Уже "...18-летний Пушкин учит нас, что закон выше государства, и что
правители не должны пользоваться законодательной властью по своему произволу".
"Пушкин в юности был сторонником постепенного политического развития, — пишет
известный юрист А. А. Гольденвейзер, — уже в первом "Послании к цензору" мы
находим резкое в устах 23-летнего юноши признание: "Что нужно Лондону, то рано
для Москвы". Впоследствии он был убежден в необходимости для России
монархического строя и даже оправдывал самодержавие русских царей, — не только
потому, что он видел во власти русского царя гарантию того, что в России над
всеми сословиями будет "простерт твердый щит" законности. Он был убежден, что в
дворянско-крепостнической России только "самодержавной рукой" можно "смело сеять
просвещение" и что только "по мании царя" может "пасть рабство". А в
освобождении крестьян и в просвещении народа Пушкин правильно видел две главные
предпосылки для устроения правового строя". (А. А. Гольденвейзер. В защиту
права. Стр. 101).
Пушкин, как правильно замечает А. Гольденвейзер, "был в своем
политическом мировоззрении величайшим реалистом". "Именно за этот реализм, столь
несвойственный русскому интеллигентскому мышлению С. Франк и называет Пушкина
"Совершенно оригинальным и, можно сказать, величайшим русским политическим
мыслителем XIX века".
Пушкин был далек от морального максимализма Достоевского и Толстого. Он
знал, что мы живем на грешной земле, среди грешных людей. Пушкин учил любить
свободу, право, не революцию, а постепенное, но упорное стремление к лучшему
социальному строю.

VI. ВЗГЛЯД ПУШКИНА НА ИСТОРИЧЕСКОЕ ПРОШЛОЕ РОССИИ

Пушкин был не только умнейшим, но и образованнейшим человеком своего
времени. Кроме Карамзина только Пушкин так глубоко и всесторонне знал прошлое
русского народа. Работая над "Борисом Годуновым", он глубоко изучил Смутное
время, историю совершенного Петром I губительного переворота, эпоху Пугачевщины,
То есть, Пушкин изучил три важнейших исторических эпохи определивших дальнейшие,
судьбы Русского народа. Пушкин обладал неизмеримо более широким историческим
кругозором, чем большинство его современников и поэтому он любил русское
историческое прошлое гораздо сильнее большинства его современников. "Дикость,
подлость и невежество, — писал он, — не уважать прошедшего, пресмыкаясь пред
одним настоящим, а у нас иной потомок Рюрика более дорожит звездою двоюродного
дядюшки, чем историей своего дома, т.е. историей отечества".

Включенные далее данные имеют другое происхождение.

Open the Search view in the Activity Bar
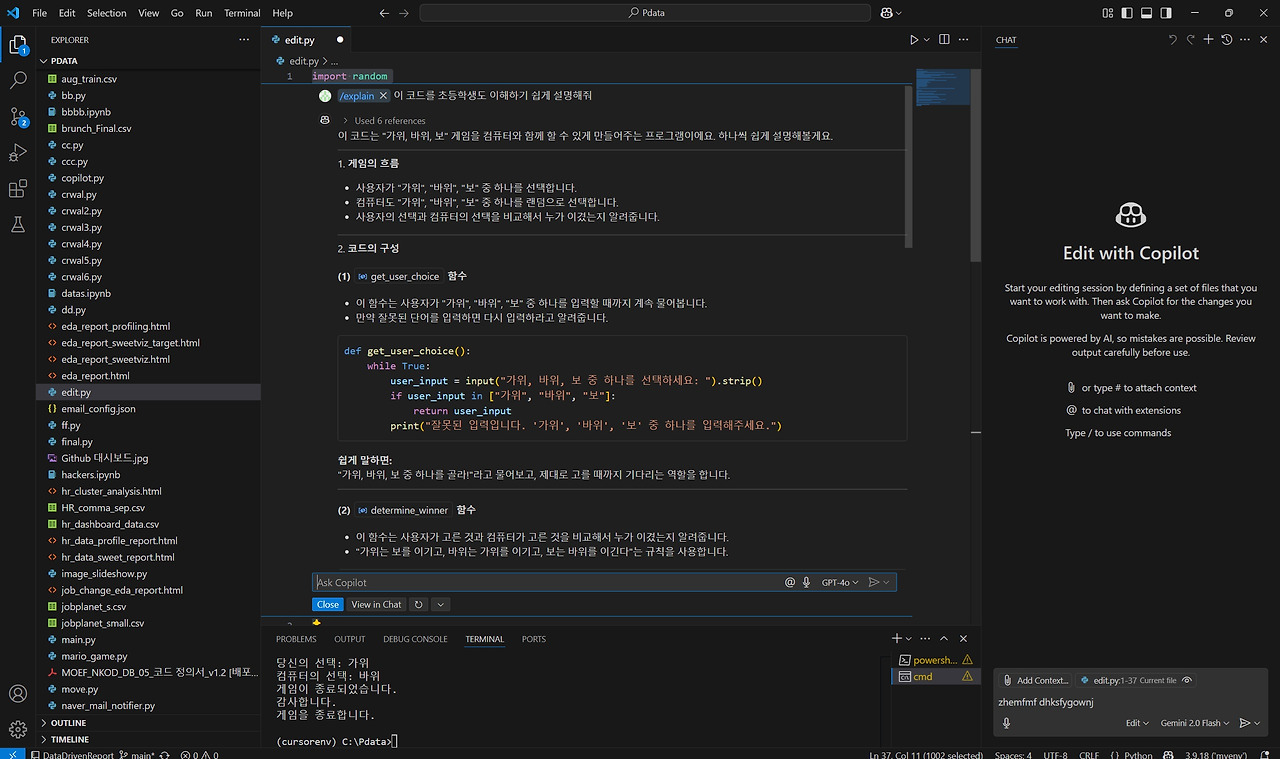Image resolution: width=1280 pixels, height=759 pixels. click(17, 81)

...Да ведают потомки православных,
Земли родной минувшую судьбу,
Своих царей великих поминают,
За их труды, за славу, за добро,
А за грехи, за темные деянья,
Спасителя смиренно умоляют...
Как правильно указывает И. С. Аксаков, во время открытия памятника
Пушкину в Москве: "Любовь Пушкина к предкам давала и питала живое, здоровое
историческое чувство. Ему было приятно иметь через них, так сказать, реальную
связь с родною историей, состоять как бы в историческом свойстве и с Александром
Невским, и с Иоаннами, и с Годуновым. Русская летопись уже не представлялась ему
тем чем-то отрешенным, мертвою хартией, но как бы семейною хроникой."

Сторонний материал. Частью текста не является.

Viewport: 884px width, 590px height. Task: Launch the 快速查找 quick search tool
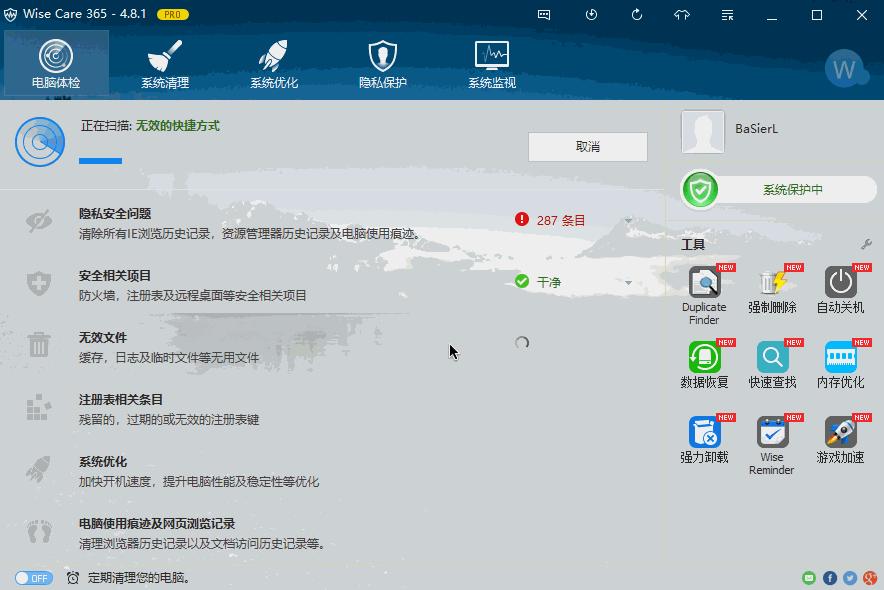[x=772, y=364]
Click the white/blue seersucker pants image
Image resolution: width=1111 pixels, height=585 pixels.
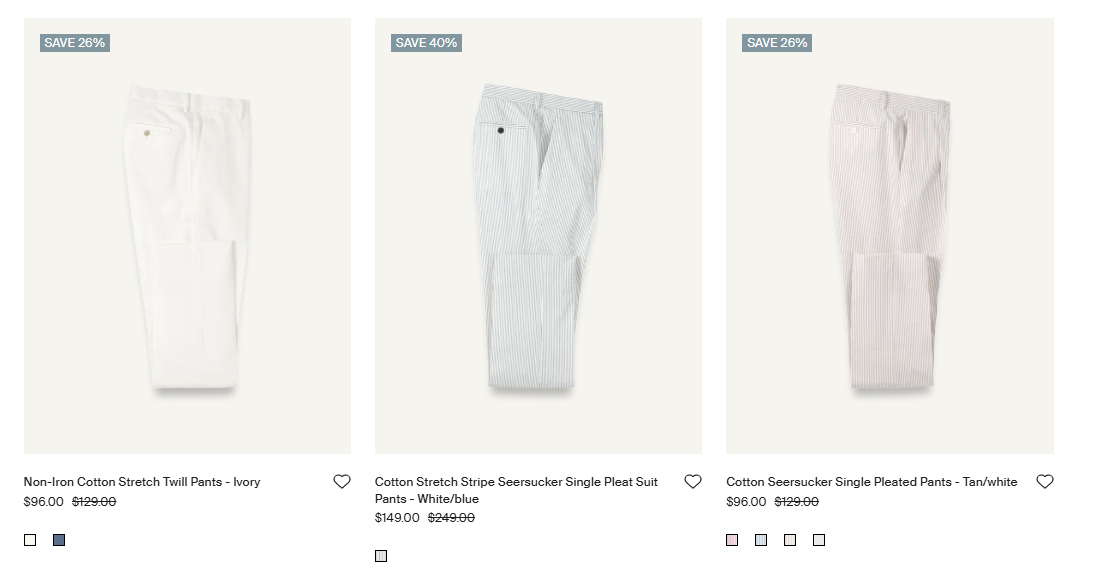click(538, 235)
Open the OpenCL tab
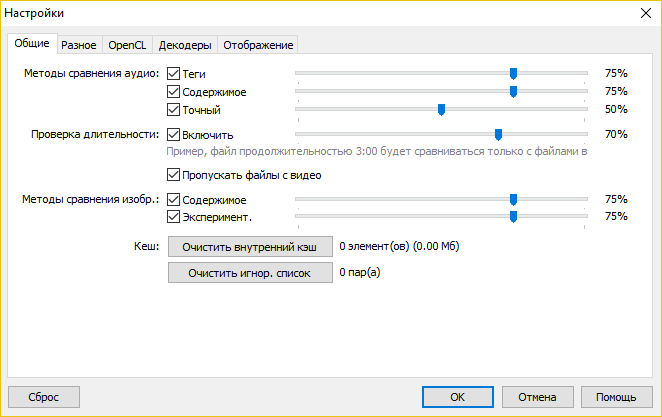662x417 pixels. click(x=127, y=45)
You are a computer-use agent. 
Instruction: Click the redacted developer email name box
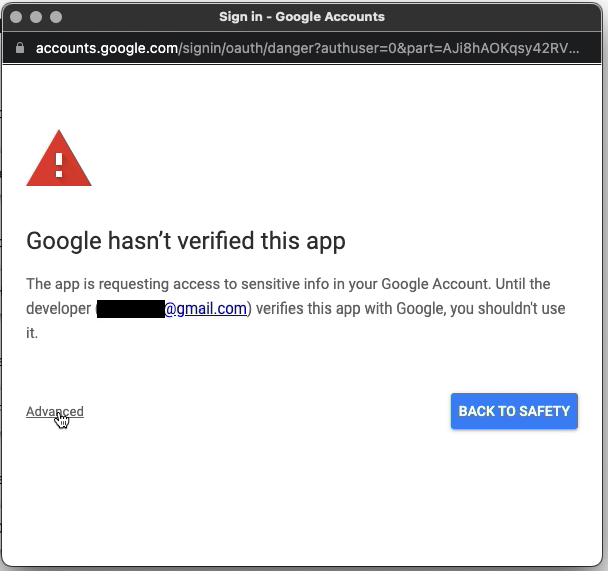(x=130, y=309)
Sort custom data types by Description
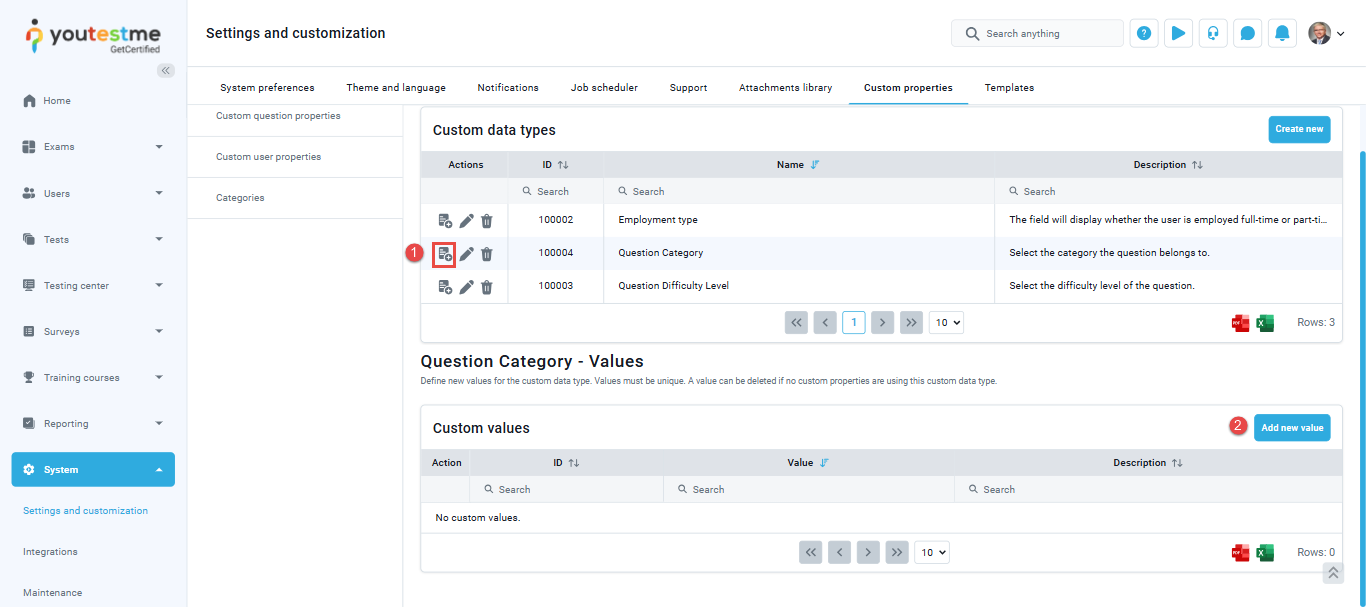This screenshot has height=607, width=1366. tap(1197, 165)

Один из образованнейших людей николаевской эпохи кн. П. Вяземский так
оценивает Пушкина, как историка: "В Пушкине было верное понимание истории,
свойство, которым одарены не все историки. Принадлежностями его ума были
ясность, проницательность и трезвость.... Пушкин был одарен, так сказать,
самоотвержением личности своей настолько, что мог отрешить себя от присущего и
воссоздать минувшее, ужиться с ним, породниться с лицами, событиями нравами,
порядками — давным давно замененными новыми поколениями, новыми порядками, новым
обществом и гражданским строем. Все это необходимые для историка качества, и
Пушкин ими обладал в высшей мере". Пушкин писал:
...Два чувства дивно близки нам,
В них обретает сердце пищу:
Любовь к родному пепелищу,
Любовь к отеческим гробам.
На них основано от века
По воле Бога самого
Самостоянье человека,
Залог величия его.
Животворящие святыни.
Земля была б без них мертва,
Без них наш тесный мир — пустыня,
Душа — алтарь без Божества.
"Уважение к минувшему, — утверждает Пушкин, — вот черта, отличающая
образованность от дикости; кочующие племена не имеют ни истории, ни дворянства"
("Наброски статьи о русской истории").